• **THE PROBLEM**
Convert the records from the line with "This screenshot has" to the line with "[x=1307, y=19]", both included, into a JSON list of strings with one string per line and blank lines left out. Leave the pictures out.

* BEGIN *

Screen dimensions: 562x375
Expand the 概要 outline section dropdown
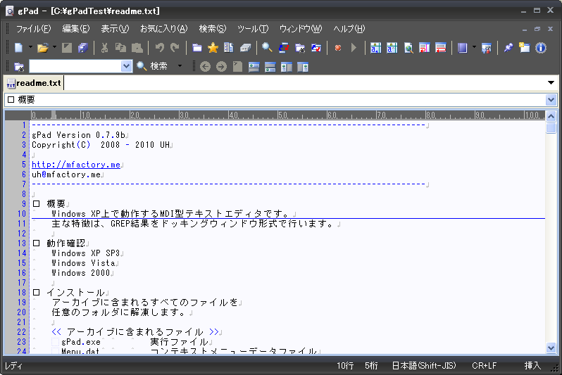(551, 100)
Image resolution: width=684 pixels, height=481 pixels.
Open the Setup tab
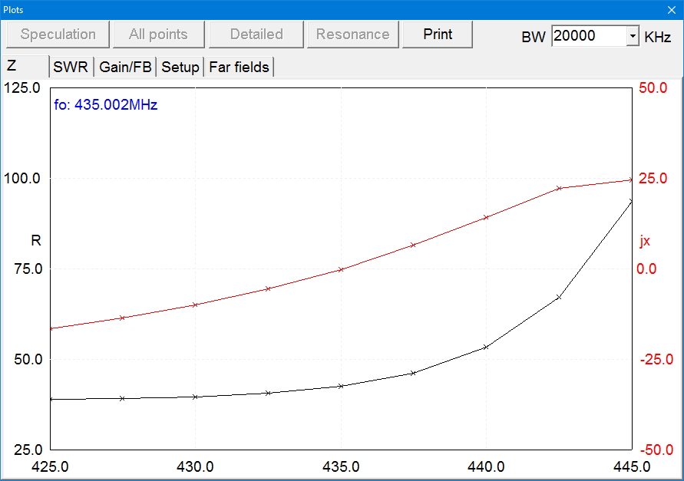click(180, 68)

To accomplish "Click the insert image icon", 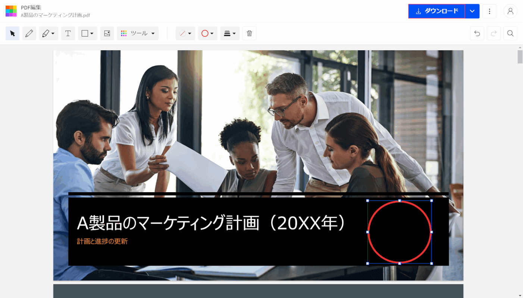I will [x=107, y=34].
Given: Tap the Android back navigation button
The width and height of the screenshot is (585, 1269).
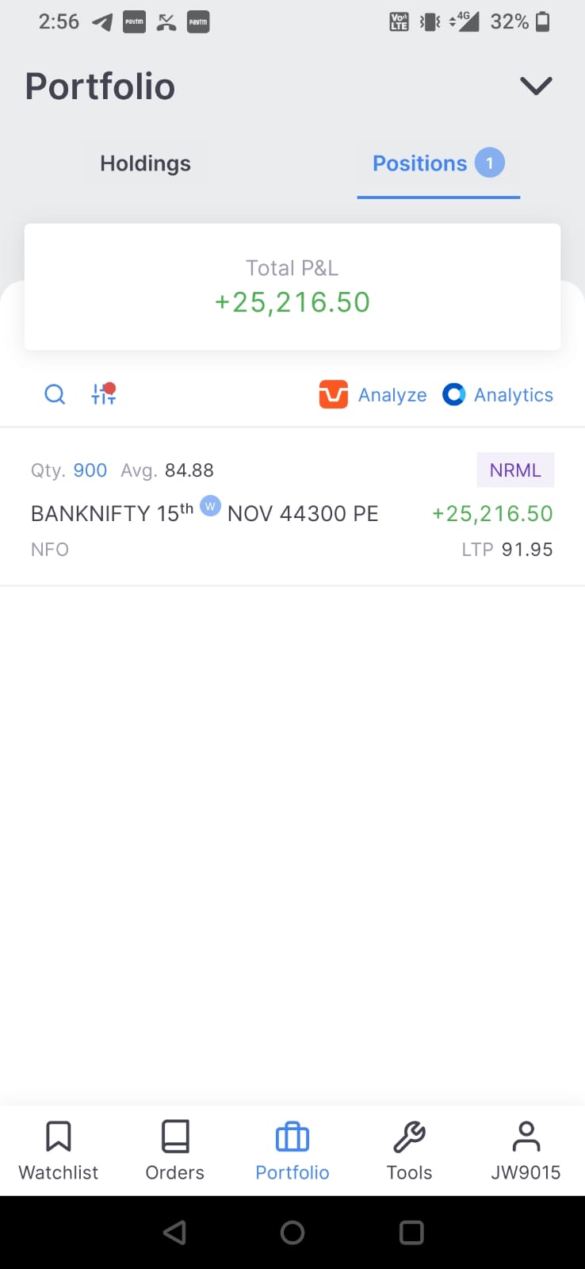Looking at the screenshot, I should coord(174,1233).
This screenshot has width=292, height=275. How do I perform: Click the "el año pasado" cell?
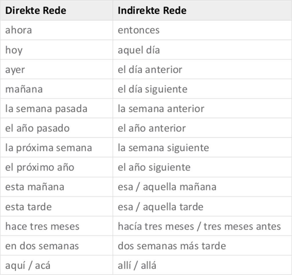coord(37,128)
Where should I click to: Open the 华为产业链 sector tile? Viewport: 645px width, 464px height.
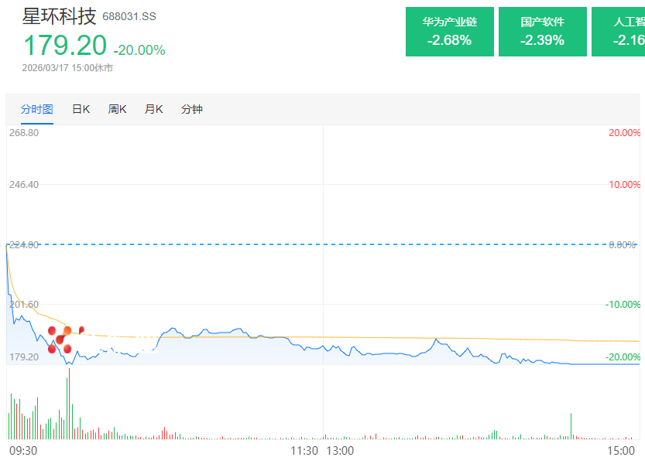449,32

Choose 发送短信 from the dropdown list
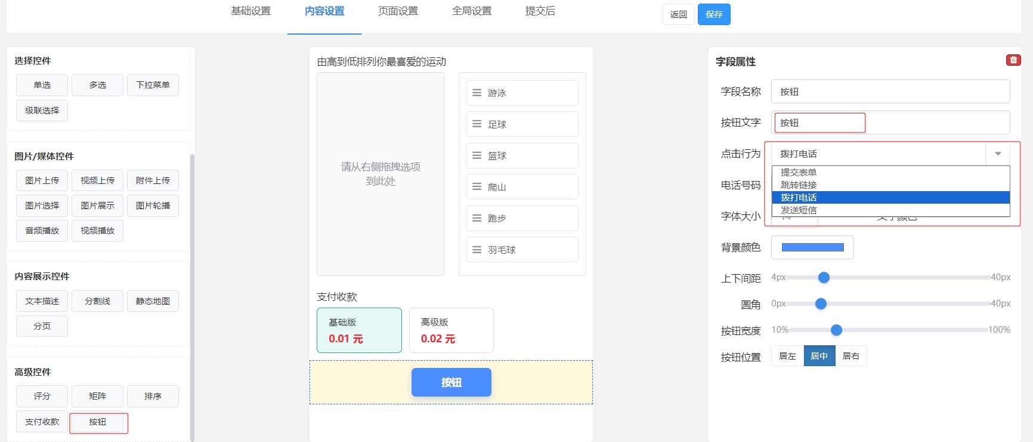[799, 210]
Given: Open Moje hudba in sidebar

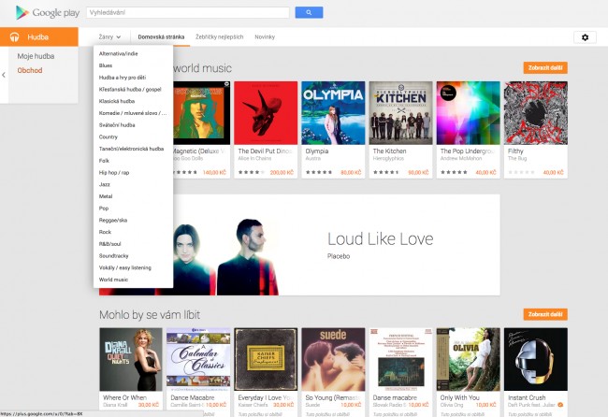Looking at the screenshot, I should pos(36,56).
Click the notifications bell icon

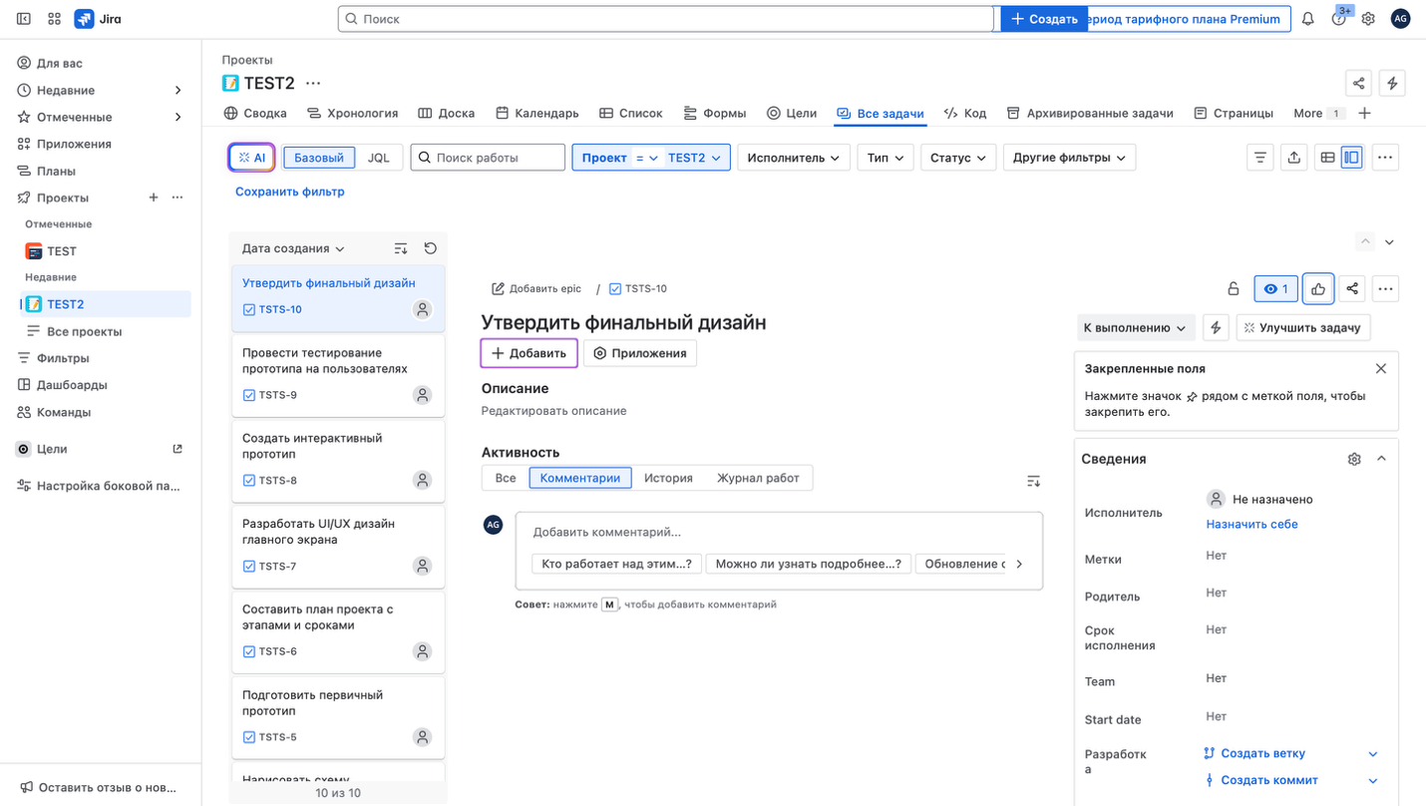[x=1307, y=19]
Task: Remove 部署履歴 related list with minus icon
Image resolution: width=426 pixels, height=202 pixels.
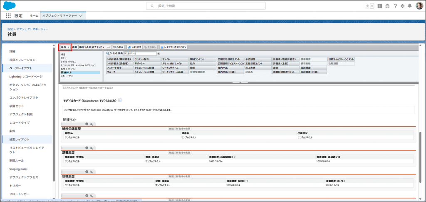Action: click(87, 147)
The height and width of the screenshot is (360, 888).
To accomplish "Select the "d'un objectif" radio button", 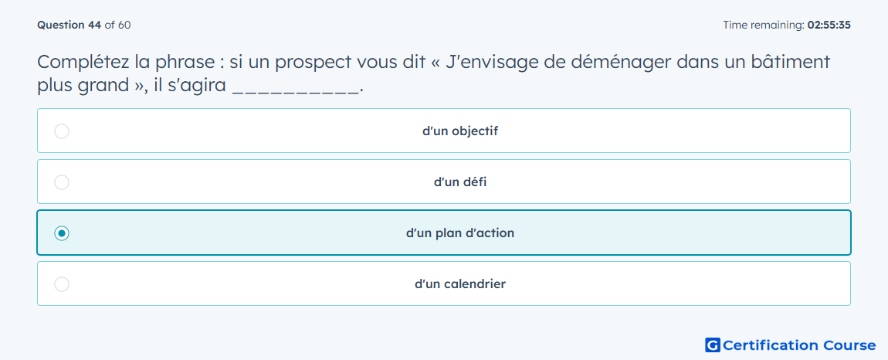I will (x=62, y=131).
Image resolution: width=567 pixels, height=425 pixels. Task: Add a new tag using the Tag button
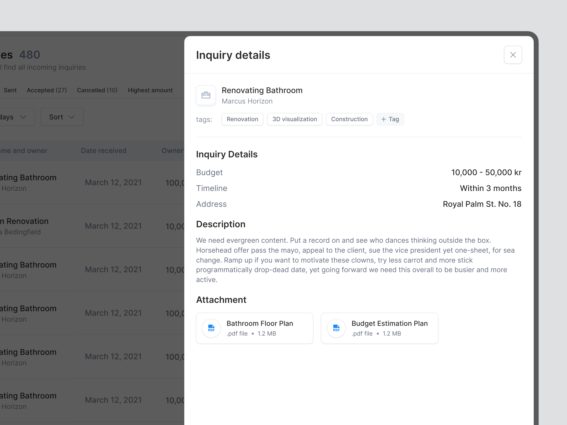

* END *

• **EXPECTED ANSWER**
[
  "This screenshot has width=292, height=275. How do I perform: Click the \"el año pasado\" cell?",
  "coord(37,128)",
  "Where should I click to: Open the 华为产业链 sector tile? Viewport: 645px width, 464px height.",
  "449,32",
  "Choose 发送短信 from the dropdown list",
  "[799, 210]",
  "Given: Open Moje hudba in sidebar",
  "Looking at the screenshot, I should pos(36,56).",
  "Click the notifications bell icon",
  "[x=1307, y=19]"
]